▶ _Screenshot grounding data_
——————

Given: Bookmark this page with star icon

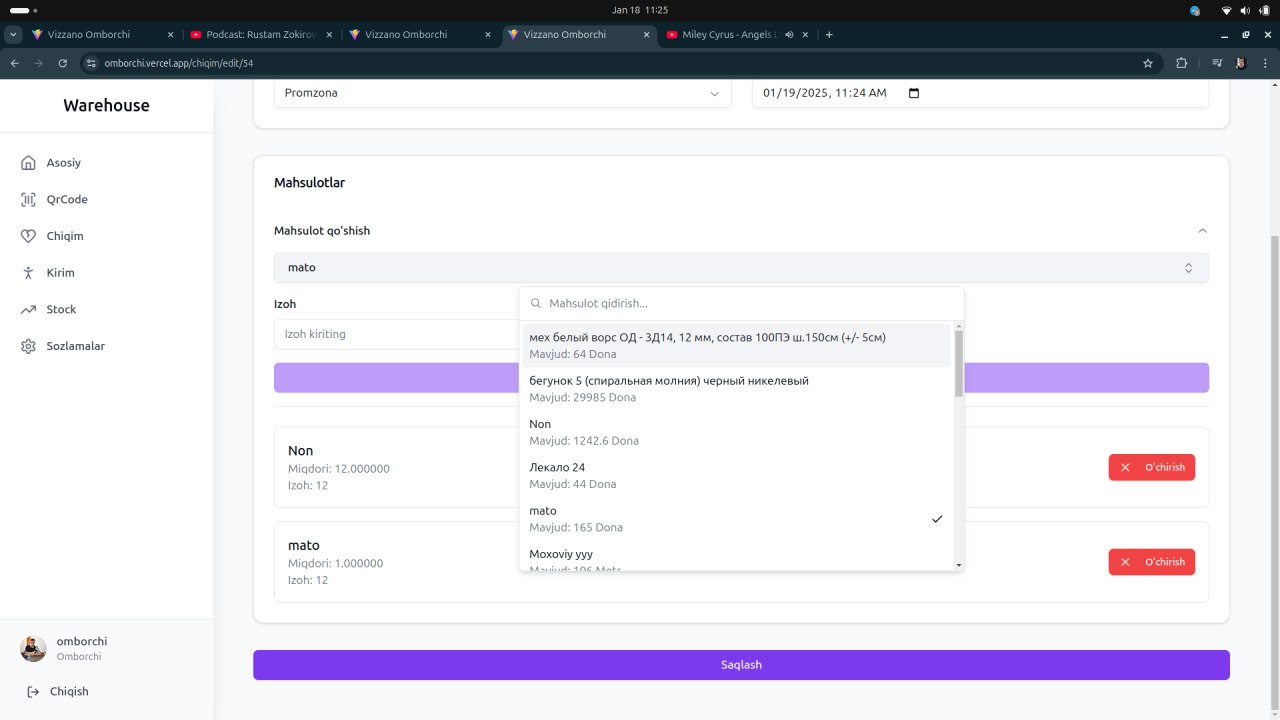Looking at the screenshot, I should click(x=1148, y=63).
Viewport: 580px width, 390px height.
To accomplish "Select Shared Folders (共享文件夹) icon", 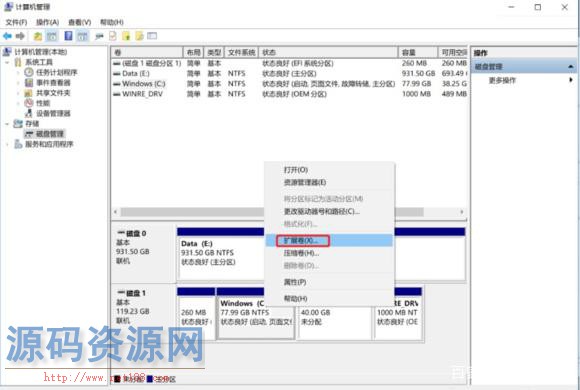I will tap(28, 93).
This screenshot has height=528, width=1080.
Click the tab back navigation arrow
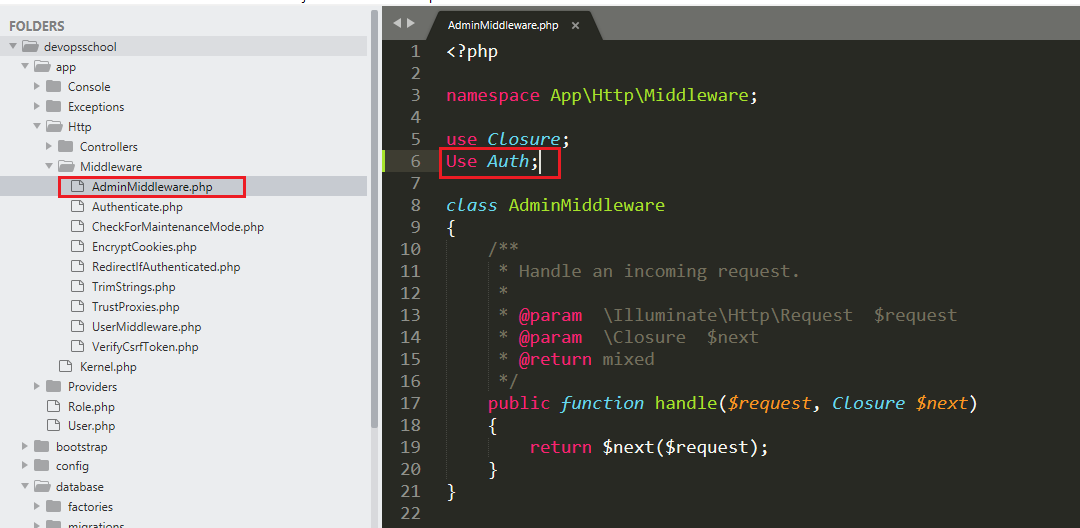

——————

Search the records for the string "height", and copy every line that holds it.

▶ _EXPECTED ANSWER_
Viewport: 580px width, 390px height.
This screenshot has height=528, width=1080.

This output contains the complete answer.